Venezuela sufre una crisis multidimensional. En primer lugar, una recesión agravada por la escasez y la hiperinflación, que han hecho caer en la pobreza a tres cuartas partes de los venezolanos. Triste destino para una nación rica en petróleo. La maldición del oro negro ya no existe: el período del aumento excepcional del precio del barril de 2000 a 2014 no fue aprovechado para sentar las bases de un crecimiento sostenible, a causa de la mala gestión del populista régimen chavista y a una corrupción sistémica. El ex presidente Hugo Chávez (1999-2013) ya no merece en absoluto el entusiasmo que suscitó en la izquierda radical y en algunos sectores empresariales.
Su sucesor, Nicolás Maduro, ha dilapidado en poco tiempo el capital electoral acumulado por Chávez a través de sus programas sociales gestionados de forma clientelista. Pero hizo algo peor: Él quiso compensar la erosión de su base social con reiteradas violaciones al estado de derecho y las leyes de la República. En diciembre de 2015, la oposición ganó las elecciones legislativas y obtuvo una mayoría de dos tercios en el Parlamento. Desde entonces, el Tribunal Supremo ha sido utilizado de manera sistemática para contrarrestar el trabajo de los legisladores. A finales de marzo, los jueces suspendieron la inmunidad parlamentaria y han delegado el poder de legislar en el Ejecutivo. Este atentado tan obvio a la separación de poderes ha suscitado rechazo y ha sido criticado por la fiscal general de la República. El régimen se ha visto obligado a rectificar el tiro, al menos en parte. En cierto modo, dio dos pasos adelante y un paso atrás.
La convivencia conflictiva entre el gobierno chavista y la oposición no es una fatalidad, no más que el choque entre poderes. El Gobierno peca por arrogancia y brutalidad. Los opositores, a menudo en competencia entre sí, sin duda no carecen de infantilismo e improvisación. Maduro, formado en la escuela de Fidel Castro, no deja de llorar el legado del caudillo. Caracas proporciona petróleo a La Habana y obtiene a cambio una especie de legitimidad revolucionaria. Los cubanos, muy presentes en Venezuela, no son necesariamente aconsejables.

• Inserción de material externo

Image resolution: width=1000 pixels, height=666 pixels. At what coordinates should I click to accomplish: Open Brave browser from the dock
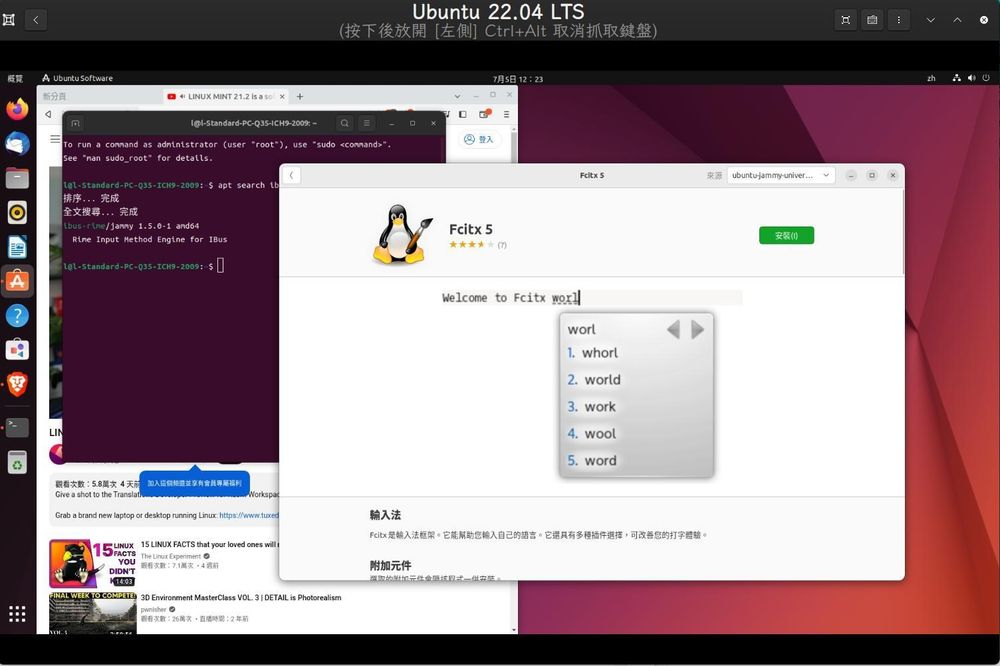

Para evitar la mortífera espiral de la impugnación de la calle y de la represión, el gobierno chavista y sus opositores deben negociar un calendario electoral para dar la palabra a los venezolanos. Por supuesto, ninguna elección libre puede contentarse con candidaturas prohibidas, como la de Henrique Capriles, dos veces candidato de la oposición a la presidencia y hoy privado de sus derechos políticos. No más presos políticos: son más de un centenar en Venezuela, algunos de ellos diputados y dirigentes de la oposición, como Leopoldo López, encerrado desde hace más de tres años en una prisión militar.
La Comunidad Internacional, que durante largo tiempo ha sido indiferente al descenso a los infiernos de ese país, parece haberse recuperado y aboga ahora por una solución negociada. La defensa del estado de derecho, de la constitución y los derechos humanos debe ser una base común para los demócratas. La complacencia con respecto al populismo de la izquierda radical latinoamericana es poco compatible con la movilización en contra del ascenso de la extrema derecha en Europa o en Estados Unidos.